Anyone can give a Fatwa in Islam :)

The person who gives fatwa has to prove his fatwa with some kind of proof. Even given proof doesn't mean the fatwa needs to be followed.

That's why you can find strange fatwa from time to time.

Even Saudi's and Muslim in general laugh about some fatwas.

Fatwa almost means "opinion" for one person; so sometimes you will find a fatwa that says do this and another fatwa that says don't do it.

For example, take smoking, there is a fatwa saying it's forbidden and another that says it's up to the individual.

Most Muslim see this as a healthy thing. There is no Priesthood in Islam.

Most of the time well proven fatwa are followed and weak fatwa are ignored. That is one major different between Islam and Christianity. Muslims don't accept a whole person as a package because we believe the person can give some good opinions but not always. So we may accept some fatwas, but disregard others from the same person.

So, to answer the question: fatwa doesn't mean law, so it's not illegal to build snowmen in Saudi :)

And if there is a weak fatwa you will see another fatwa is replying to it and prove that it's wrong, and clarifying the other path.

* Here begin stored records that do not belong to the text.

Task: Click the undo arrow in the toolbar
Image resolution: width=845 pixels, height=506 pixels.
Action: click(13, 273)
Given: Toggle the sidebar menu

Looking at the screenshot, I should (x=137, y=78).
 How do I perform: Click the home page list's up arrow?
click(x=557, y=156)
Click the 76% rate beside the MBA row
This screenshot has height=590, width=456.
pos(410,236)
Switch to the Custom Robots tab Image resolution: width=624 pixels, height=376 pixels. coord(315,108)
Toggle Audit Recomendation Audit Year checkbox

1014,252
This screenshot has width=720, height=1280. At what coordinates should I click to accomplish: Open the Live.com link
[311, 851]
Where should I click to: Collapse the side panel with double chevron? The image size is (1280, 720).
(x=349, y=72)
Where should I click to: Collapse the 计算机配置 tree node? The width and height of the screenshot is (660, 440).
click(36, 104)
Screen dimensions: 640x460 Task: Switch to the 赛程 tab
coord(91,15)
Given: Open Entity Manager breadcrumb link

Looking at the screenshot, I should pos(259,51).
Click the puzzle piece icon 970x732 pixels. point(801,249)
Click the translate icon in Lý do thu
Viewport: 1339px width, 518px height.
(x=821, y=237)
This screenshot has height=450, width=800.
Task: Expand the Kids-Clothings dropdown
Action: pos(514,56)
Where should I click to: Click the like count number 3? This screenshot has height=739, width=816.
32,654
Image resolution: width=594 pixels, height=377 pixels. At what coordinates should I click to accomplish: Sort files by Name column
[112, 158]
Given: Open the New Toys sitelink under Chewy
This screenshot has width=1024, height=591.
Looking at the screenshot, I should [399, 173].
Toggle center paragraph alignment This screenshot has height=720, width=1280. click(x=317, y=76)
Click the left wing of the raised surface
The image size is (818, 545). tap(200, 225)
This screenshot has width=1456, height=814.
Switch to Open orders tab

There is only two things are fixed and constant in Islam 1."Quran" and 2."Prophet Muhammad" words and other thing like fatwa is not constant. so there is no one can force someone to change something from his mind in Islam, there is no Pope or Priesthood and no one can force the Muslim to do a specific thing. Muslim follow what they say it right from the different opinions, and they don't follow people by them self.

Also for the record not all the laws come from fatwa some laws are against some fatwa like insurance issue in Saudi Arabia, all fatwa's were against forcing insurance but the law force it anyway.